Tarihi olarak ve günümüzde yaşayan belli başlı hukuk sistemlerine kısaca değinelim.
Roma-Germen Hukuku
Roma hukukuna dayanan ve kara Avrupa'sında hala uygulanan hukuk sistemidir. Bu sistem önceleri daha ziyade geleneklere dayanmaktadır. Justinianus'un Corpus İuris Civilis adlı eserinde temel ilkeleri belirtilen kurallarla kişiler arası hukuki ilişkileri düzenleme amacındadır. Tarihi gelişimi içinde kamu hukuku da sistemin diğer önemli bölümü haline gelmiştir. Almanya, İtalya ve Fransa hukukları Roma hukukuna dayanır. Türkiye Cumhuriyeti de iktibas yoluyla Roma hukukunu benimsemiştir.

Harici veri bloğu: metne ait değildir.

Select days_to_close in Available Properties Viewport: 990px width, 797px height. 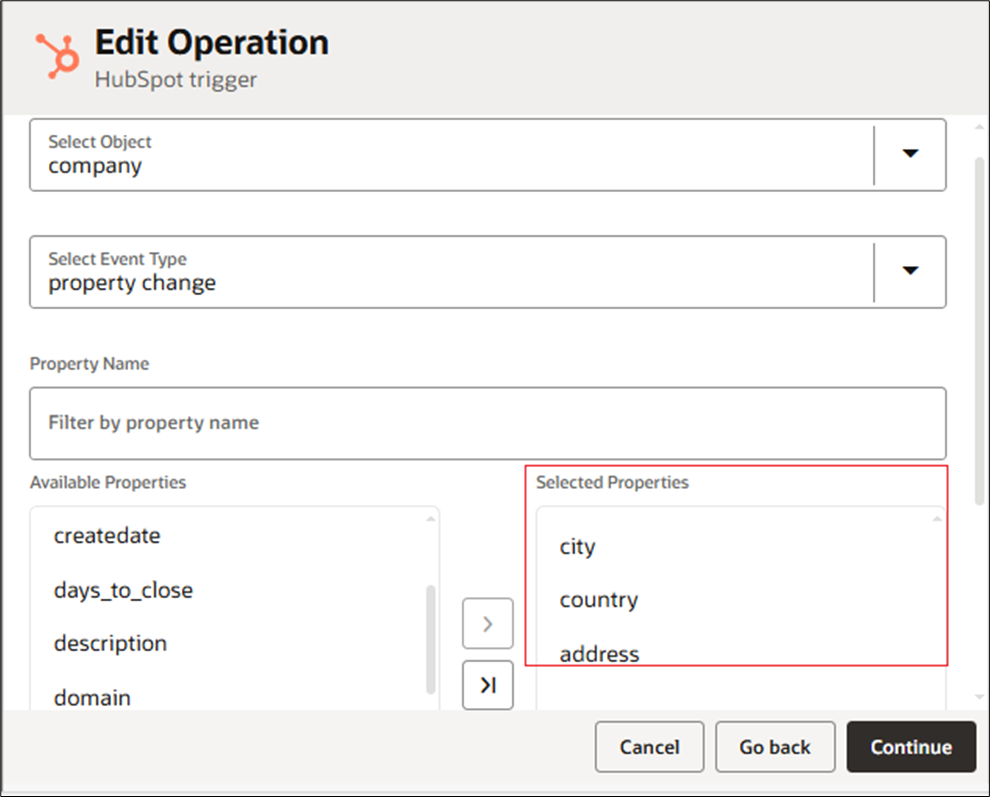coord(123,590)
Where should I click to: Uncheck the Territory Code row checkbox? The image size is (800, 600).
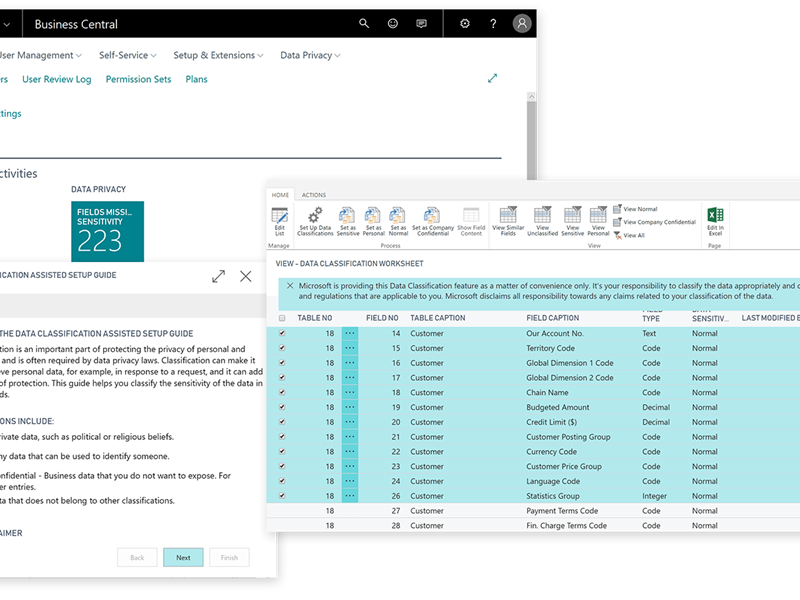(282, 348)
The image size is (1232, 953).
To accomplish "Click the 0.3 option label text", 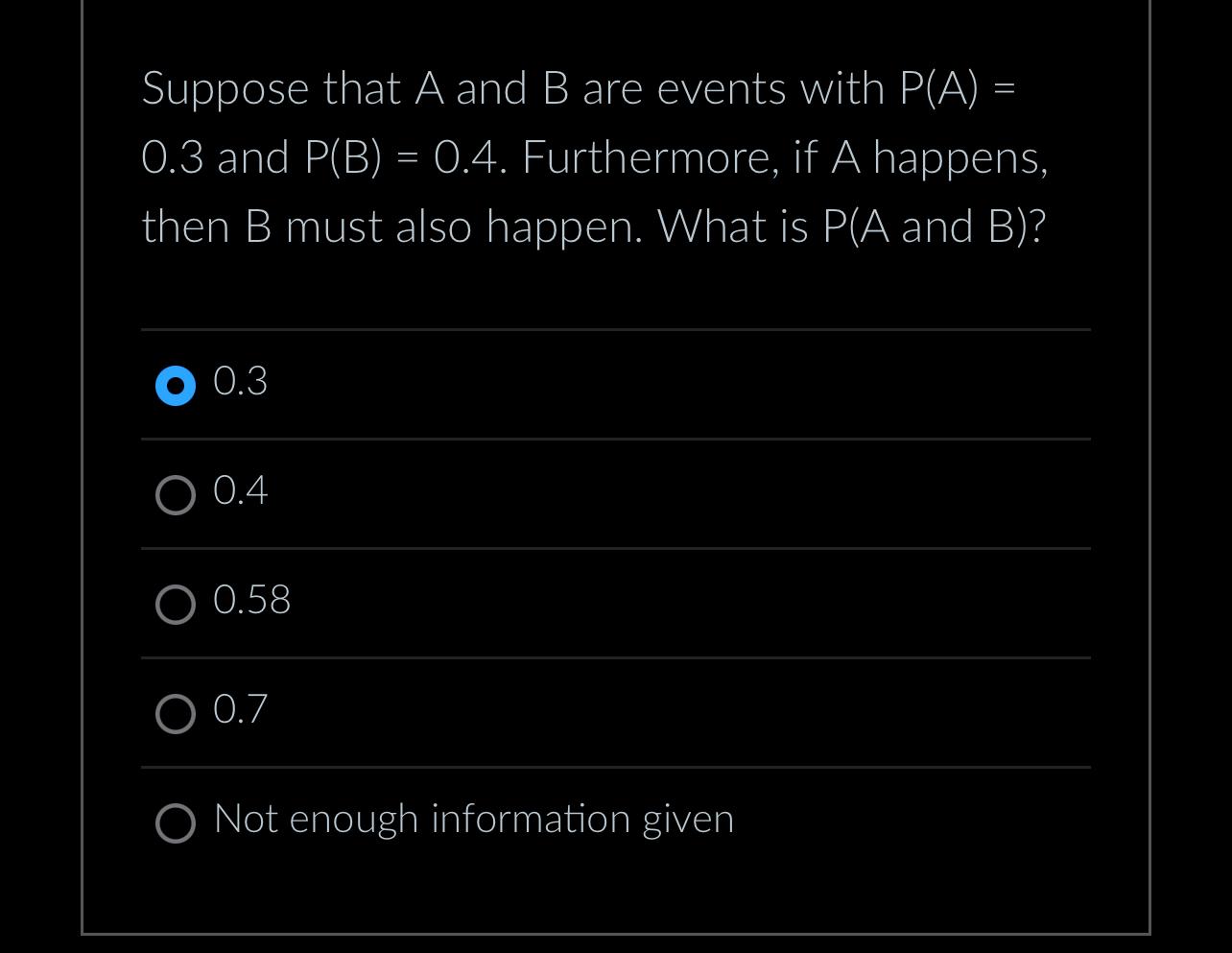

Anglo-Sakson Sistemi (Common Law): İngiltere'de XI. yy'dan itibaren Roma hukukunun etkisi dışında gelişmeye başlamıştır ve günümüzde Anglo-Amerikan ülkelerinde uygulanılmaktadır.
Sistem hakimlerin içtihadına dayanmaktadır ve Kara Avrupa'sındaki yasalaştırma (kodifikasyon) hareketleri dışında kalmıştır 19.Asırdan itibaren çok sayıda yasa çıkarılmış olsa da vaka hukuku (case law) karakterini sürdürmektedir.
İslam Hukuku
İslam dininin temel ilkelerine ve yorumlarına dayanan ve tarihte İslam toplumlarınca uygulanmış, bugün bazı İslam ülkelerinde uygulanan bir hukuk sistemidir. Temel kaynakları Kitap, sünnet, icma ve kıyastır
- Kitap: Kur'ân-ı Kerim,
- Sünnet: Hz. Peygamberin sözleri, fiil ve onayları,
- Ümmetin icma'ı: Peygamberimiz'in vefatından sonra, herhangi bir dönemde yaşayan müçtehitlerin, uygulamayla ilgili bir konunun çözümünde görüş birliğine varmaları,
- Fakihlerin kıyâsı: Hukukçuların, bilinen iki şeyden, hakkında nass bulunanın hükmünü, aralarındaki nedensellik benzerliğinden dolayı hakkında kural bulunmayan şey (ya da olaya) yorum yaparak uygulamasıdır. "Kıyas" yoluyla geliştirilen fetvalar nedeniyle İslam Hukuku Common Law'a benzemektedir.
Osmanlı İmparatorluğu döneminde ülkemizde, ağırlığı İslam hukukuna dayanan karma bir sistemin bulunduğu görüşü egemendir; Dini hukuk yanında örfi hukuk da gelişmiştir. Hâkimler için bir el kitabı ihtiyacından hareketle İslam Hukukunun özel hukuka ilişkin temel kuralları ve çok sayıda fetva 19.yy'ın 3.çeyreğinde bir komisyon tarafından derlenip Padişah iradesi ile yürürlüğe konmuştur. Kısaca Mecelle olarak anılan bu eser, Türkiye'de 1926'ya kadar uygulanmıştır.
Sosyalist Hukuk
Üretim araçları üzerinde özel mülkiyetin ve miras hakkının tanınmadığı, bu nedenle özel hukukun gelişmediği bir hukuk sistemidir. Rus (Ekim 1917) Devrimi sonrasında sistemleştirilmiş olup sosyalist düşünce hukuku bir üstyapı kurumu olarak gördüğünden ideal komünist düzende tümüyle ortadan kalkacağı savunulmuş ancak 80 yıllık Sovyet ve Doğu Bloku uygulaması bunu başaramamıştır. Günümüz sosyalist ülkeleri çoğunlukla arayış/geçiş görüntüsü vermektedir.